Data inspection

Before diving into the machine learning, we first want to take a look at our data. In addition to looking at the tabular data frames, it is always useful to visualize the data, especially in the context of remote sensing applications.

You can plot all data loaded into an xarray DataSet using xarrays plotting routines.
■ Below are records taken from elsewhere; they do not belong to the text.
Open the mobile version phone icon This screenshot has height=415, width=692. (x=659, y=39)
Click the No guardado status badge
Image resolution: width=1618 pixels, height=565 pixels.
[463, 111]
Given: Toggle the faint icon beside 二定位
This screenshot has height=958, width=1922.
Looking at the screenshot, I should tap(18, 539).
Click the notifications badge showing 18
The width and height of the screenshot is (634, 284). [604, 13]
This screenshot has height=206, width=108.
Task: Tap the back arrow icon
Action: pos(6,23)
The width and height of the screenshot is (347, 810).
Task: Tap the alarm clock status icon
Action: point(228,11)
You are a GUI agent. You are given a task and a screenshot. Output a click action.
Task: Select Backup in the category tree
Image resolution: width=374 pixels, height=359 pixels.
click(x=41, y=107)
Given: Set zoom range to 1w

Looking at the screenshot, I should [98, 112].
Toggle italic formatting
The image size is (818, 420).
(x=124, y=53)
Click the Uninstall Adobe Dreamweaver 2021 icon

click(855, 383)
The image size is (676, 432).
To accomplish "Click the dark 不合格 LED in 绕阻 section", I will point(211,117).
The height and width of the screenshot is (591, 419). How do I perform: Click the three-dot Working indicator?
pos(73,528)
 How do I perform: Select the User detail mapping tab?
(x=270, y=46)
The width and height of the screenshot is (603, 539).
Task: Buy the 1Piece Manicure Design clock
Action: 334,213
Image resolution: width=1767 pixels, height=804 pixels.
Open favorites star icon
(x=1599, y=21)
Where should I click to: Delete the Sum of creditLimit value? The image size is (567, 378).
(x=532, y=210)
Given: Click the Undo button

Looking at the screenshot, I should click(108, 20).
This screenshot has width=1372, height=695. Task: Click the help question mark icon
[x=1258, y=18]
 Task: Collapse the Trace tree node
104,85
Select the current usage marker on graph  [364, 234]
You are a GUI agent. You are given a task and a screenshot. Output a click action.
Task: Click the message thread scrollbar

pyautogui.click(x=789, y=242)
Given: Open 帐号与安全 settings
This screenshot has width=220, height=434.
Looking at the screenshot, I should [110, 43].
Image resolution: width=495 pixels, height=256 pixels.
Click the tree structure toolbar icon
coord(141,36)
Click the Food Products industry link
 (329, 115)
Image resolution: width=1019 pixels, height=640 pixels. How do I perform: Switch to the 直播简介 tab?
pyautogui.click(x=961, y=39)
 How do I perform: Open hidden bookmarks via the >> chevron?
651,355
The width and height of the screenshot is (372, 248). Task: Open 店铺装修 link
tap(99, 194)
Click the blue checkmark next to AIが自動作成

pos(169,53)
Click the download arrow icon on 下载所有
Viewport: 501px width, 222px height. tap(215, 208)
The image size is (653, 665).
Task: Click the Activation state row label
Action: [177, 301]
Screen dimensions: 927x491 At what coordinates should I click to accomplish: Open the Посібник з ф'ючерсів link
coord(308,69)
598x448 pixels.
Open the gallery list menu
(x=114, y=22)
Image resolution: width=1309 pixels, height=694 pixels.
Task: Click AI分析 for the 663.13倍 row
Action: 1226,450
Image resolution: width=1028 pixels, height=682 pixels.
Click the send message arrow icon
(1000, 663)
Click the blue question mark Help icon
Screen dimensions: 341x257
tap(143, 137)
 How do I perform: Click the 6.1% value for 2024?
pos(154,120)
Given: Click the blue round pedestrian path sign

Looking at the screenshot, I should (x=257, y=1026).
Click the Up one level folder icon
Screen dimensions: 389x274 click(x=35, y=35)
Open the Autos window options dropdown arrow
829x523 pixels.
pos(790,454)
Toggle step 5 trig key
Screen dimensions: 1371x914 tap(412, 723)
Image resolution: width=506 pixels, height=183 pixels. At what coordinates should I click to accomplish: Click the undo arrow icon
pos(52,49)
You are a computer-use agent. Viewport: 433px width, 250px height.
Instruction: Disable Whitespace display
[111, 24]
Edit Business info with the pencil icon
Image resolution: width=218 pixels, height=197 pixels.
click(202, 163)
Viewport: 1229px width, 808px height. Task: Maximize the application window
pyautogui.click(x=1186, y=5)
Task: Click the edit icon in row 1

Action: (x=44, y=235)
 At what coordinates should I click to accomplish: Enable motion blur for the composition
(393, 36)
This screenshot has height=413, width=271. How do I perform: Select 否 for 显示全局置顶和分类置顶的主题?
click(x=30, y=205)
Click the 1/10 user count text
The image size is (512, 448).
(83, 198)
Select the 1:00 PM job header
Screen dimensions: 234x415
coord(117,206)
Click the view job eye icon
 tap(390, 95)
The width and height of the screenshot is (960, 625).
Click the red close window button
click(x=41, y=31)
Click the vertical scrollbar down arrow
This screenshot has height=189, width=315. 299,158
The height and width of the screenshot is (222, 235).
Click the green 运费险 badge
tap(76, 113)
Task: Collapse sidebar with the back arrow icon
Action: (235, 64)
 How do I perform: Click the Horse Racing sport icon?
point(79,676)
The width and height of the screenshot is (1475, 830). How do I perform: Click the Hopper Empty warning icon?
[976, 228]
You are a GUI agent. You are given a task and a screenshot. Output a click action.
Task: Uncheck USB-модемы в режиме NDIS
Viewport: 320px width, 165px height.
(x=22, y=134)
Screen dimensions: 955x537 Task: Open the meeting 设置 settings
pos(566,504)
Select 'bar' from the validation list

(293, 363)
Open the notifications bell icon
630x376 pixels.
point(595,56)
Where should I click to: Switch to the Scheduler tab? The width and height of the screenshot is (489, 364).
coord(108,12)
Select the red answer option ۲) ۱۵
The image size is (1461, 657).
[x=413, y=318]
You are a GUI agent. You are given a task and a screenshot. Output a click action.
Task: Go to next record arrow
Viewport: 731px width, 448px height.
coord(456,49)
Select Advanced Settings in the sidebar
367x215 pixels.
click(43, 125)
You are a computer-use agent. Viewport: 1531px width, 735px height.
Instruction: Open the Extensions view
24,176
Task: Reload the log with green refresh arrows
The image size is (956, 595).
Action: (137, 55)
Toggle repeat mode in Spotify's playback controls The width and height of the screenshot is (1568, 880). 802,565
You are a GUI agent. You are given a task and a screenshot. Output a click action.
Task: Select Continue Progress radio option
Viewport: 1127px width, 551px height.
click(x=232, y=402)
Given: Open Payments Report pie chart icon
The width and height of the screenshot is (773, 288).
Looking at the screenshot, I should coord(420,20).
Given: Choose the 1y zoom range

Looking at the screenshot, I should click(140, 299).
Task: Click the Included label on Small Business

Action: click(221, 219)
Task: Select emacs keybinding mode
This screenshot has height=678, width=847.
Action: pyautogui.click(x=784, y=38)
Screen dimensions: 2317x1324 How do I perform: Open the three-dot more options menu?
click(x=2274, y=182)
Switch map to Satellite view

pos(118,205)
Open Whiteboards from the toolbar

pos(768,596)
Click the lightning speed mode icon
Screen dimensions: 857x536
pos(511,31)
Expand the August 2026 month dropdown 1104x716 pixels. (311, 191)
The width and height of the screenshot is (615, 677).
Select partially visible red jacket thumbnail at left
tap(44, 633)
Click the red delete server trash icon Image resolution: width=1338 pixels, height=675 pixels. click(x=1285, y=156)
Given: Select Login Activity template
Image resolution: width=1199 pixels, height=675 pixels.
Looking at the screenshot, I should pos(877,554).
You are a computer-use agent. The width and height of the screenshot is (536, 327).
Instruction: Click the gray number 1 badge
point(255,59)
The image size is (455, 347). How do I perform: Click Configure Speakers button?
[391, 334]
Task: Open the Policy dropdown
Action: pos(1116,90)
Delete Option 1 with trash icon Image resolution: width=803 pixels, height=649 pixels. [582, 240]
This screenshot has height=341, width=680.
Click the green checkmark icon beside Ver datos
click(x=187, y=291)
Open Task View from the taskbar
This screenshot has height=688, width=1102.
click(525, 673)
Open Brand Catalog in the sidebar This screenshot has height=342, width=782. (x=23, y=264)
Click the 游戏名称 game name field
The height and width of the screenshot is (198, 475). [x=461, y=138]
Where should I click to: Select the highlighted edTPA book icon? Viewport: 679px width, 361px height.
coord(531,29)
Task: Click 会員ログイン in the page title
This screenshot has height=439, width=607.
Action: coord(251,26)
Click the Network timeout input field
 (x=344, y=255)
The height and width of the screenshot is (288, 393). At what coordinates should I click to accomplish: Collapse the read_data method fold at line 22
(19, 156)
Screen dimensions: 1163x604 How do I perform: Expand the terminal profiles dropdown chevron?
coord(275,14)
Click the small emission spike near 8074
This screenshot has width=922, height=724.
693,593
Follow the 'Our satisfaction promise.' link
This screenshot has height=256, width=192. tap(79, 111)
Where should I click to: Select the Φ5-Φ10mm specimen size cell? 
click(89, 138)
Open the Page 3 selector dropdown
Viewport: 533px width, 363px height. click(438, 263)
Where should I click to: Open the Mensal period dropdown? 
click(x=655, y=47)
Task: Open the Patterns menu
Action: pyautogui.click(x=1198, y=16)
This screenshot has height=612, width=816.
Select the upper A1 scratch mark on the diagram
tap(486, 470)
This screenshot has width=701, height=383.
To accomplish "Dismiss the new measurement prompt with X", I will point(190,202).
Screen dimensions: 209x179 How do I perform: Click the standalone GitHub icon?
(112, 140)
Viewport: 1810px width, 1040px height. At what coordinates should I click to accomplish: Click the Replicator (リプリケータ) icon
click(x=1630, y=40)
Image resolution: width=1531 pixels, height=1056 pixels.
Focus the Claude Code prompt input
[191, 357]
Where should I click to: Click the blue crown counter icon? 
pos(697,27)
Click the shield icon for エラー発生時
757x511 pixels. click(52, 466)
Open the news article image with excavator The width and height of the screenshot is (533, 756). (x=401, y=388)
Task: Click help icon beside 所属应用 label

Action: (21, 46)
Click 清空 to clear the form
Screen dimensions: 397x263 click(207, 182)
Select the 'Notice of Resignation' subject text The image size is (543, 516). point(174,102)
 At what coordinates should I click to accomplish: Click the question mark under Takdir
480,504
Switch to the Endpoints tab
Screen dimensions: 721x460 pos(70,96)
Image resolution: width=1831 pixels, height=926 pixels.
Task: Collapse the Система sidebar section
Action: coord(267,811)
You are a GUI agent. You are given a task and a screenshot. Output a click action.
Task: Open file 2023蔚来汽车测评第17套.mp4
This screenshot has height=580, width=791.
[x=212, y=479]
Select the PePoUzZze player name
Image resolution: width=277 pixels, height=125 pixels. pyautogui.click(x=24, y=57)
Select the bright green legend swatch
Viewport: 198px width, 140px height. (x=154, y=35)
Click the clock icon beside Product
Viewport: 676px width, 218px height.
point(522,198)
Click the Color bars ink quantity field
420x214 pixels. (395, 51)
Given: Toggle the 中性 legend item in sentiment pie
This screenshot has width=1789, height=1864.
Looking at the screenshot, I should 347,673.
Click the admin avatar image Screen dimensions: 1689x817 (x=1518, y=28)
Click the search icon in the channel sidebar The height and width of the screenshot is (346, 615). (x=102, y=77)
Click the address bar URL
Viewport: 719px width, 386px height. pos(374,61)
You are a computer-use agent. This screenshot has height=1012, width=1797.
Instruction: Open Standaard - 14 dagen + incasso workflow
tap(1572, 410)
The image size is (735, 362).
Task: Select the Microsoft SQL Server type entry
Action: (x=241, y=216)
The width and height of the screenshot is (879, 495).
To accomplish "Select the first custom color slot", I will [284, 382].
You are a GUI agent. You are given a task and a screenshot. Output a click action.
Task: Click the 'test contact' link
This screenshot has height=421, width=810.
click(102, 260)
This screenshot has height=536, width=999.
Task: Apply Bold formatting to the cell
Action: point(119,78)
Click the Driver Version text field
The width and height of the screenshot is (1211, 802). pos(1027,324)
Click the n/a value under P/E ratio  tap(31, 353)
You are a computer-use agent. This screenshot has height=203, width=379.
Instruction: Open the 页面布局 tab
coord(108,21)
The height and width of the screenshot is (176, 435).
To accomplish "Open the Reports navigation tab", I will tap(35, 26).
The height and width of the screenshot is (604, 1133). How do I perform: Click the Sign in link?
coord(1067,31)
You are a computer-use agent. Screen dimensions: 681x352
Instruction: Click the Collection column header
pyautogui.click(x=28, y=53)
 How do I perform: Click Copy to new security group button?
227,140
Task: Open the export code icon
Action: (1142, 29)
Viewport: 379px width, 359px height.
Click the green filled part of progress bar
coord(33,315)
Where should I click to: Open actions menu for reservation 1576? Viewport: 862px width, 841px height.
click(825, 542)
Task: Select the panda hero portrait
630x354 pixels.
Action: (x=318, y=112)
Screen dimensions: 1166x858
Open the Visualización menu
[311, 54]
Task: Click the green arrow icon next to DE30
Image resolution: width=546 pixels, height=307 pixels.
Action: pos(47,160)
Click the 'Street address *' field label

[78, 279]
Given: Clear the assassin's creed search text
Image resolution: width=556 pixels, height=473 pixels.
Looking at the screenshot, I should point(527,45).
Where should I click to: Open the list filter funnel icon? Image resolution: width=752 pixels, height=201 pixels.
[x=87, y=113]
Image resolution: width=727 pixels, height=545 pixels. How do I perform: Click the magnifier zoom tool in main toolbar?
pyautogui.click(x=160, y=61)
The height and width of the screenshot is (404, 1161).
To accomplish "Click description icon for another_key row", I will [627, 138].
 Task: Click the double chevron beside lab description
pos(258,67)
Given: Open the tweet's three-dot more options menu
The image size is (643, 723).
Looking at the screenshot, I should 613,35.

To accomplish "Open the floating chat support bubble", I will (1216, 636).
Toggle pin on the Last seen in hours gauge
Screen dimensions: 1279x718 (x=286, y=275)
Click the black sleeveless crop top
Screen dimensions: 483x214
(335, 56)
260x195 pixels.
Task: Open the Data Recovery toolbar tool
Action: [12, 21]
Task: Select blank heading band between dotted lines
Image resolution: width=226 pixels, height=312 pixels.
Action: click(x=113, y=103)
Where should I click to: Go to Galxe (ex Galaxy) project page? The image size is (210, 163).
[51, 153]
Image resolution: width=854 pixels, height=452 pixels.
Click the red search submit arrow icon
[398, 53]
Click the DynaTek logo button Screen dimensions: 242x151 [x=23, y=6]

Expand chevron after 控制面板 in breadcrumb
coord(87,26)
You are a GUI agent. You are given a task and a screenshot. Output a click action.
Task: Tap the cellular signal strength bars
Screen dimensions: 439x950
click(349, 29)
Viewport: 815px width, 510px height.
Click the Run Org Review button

So, for example, the satellite data can be viewed as follows:

<matplotlib.collections.QuadMesh at 0x7fb8f55e3a10>

Or, to be more flexible and in order to easily create composites, you can use the matplotlib library:

import numpy as np

# Helper function to normalize array to range 0-1 (with clips at lower and upper percentiles (1% - 99%))
def normArray(x):
    lp = 1
    up = 99
    x = np.clip(x, np.nanpercentile(x, lp), np.nanpercentile(x, up))
    x = (x - np.nanmin(x)) / (np.nanmax(x) - np.nanmin(x))
    return x
import matplotlib.pyplot as plt

red = normArray(satellite_data.B12)
green = normArray(satellite_data.B9)
blue = normArray(satellite_data.B6)

fig, ax = plt.subplots(1,1,figsize=(20,12))
im = ax.imshow(np.array([red[1000:1500,0:700],green[1000:1500,0:700],blue[1000:1500,0:700]]).transpose(1,2,0))
ax.set_title("Overview of exemplary region (False Color Composite) after flood event")


Visualize all data that is provided with this case study. Get an overview of the whole study domain and take a look at the training and testing regions. Try to find a visualization that helps to spot flooded areas.